SUPPLIED PASSAGE –
Ma (Migration)
[2022] AATA 5156
•2 December 2022
Ma (Migration) [2022] AATA 5156 (2 December 2022)
DECISION RECORD
DIVISION:Migration & Refugee Division
APPLICANT: Mrs Chunlan Ma
CASE NUMBER: 2202769
HOME AFFAIRS REFERENCE(S): BCC2021/710430
MEMBER:Catherine Carney-Orsborn
DATE:2 December 2022
PLACE OF DECISION: Sydney
DECISION:The Tribunal affirms the decision not to grant the visa applicant a Visitor (Class FA) visa.
Statement made on 02 December 2022 at 2:01pm
CATCHWORDS
MIGRATION – Visitor (Class FA) visa – Subclass 600 (Visitor) – Tourist stream – Schedule 3 criteria – not the holder of a substantive visa – factors beyond applicant’s control – medical condition – hypertension – applicant departed Australia – decision under review affirmedLEGISLATION
Migration Act 1958 (Cth), s 65
Migration Regulations 1994 (Cth), Schedule 2, cls 600.223, 600.411, Schedule 3, Criterion 3004STATEMENT OF DECISION AND REASONS
APPLICATION FOR REVIEW
This is an application for review of a decision made by a delegate of the Minister for Home Affairs (the Department) on 24 February 2022 to refuse to grant the visa applicant a Visitor (Class FA) visa under s 65 of the Migration Act 1958 (Cth) (the Act).

WHAT THE EXERCISE ASKS –
Rewrite the decision record from "Statement made on" up to and including "(Cth) (the Act).", putting "representative" in place of "delegate".

RAW DATA –
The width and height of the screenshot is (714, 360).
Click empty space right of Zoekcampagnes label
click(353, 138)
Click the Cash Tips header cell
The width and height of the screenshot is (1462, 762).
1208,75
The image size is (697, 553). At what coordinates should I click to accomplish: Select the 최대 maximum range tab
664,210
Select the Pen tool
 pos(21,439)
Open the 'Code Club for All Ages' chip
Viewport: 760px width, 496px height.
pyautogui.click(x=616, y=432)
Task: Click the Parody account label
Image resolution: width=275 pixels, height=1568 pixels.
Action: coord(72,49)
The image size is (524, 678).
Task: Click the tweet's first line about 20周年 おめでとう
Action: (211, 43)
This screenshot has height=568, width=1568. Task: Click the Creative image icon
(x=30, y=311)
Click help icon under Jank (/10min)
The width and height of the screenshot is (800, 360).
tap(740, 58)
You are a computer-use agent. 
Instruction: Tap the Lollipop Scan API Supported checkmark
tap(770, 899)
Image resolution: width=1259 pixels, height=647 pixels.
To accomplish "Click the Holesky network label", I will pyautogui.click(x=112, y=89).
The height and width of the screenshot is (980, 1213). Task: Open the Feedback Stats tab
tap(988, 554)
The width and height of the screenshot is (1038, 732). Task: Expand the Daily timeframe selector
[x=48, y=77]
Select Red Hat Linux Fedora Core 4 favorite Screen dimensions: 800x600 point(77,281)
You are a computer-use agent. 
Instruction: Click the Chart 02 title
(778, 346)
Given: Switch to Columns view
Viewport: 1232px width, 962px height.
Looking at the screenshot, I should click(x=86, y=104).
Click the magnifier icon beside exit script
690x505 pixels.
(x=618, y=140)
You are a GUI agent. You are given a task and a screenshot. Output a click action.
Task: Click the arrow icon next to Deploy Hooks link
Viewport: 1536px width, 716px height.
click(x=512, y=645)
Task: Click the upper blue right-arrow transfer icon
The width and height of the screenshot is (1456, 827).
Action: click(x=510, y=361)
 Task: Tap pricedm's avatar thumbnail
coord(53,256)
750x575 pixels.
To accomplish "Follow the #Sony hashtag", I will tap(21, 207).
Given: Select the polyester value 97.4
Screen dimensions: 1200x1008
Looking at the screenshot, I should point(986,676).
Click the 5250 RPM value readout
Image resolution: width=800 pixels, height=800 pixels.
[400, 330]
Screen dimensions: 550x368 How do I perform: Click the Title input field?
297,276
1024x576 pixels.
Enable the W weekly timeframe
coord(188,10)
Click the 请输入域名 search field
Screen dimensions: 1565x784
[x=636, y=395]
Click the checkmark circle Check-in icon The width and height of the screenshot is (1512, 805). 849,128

YOUR SOLUTION –
Statement made on 02 December 2022 at 2:01pm
CATCHWORDS
MIGRATION – Visitor (Class FA) visa – Subclass 600 (Visitor) – Tourist stream – Schedule 3 criteria – not the holder of a substantive visa – factors beyond applicant’s control – medical condition – hypertension – applicant departed Australia – decision under review affirmedLEGISLATION
Migration Act 1958 (Cth), s 65
Migration Regulations 1994 (Cth), Schedule 2, cls 600.223, 600.411, Schedule 3, Criterion 3004STATEMENT OF DECISION AND REASONS
APPLICATION FOR REVIEW
This is an application for review of a decision made by a representative of the Minister for Home Affairs (the Department) on 24 February 2022 to refuse to grant the visa applicant a Visitor (Class FA) visa under s 65 of the Migration Act 1958 (Cth) (the Act).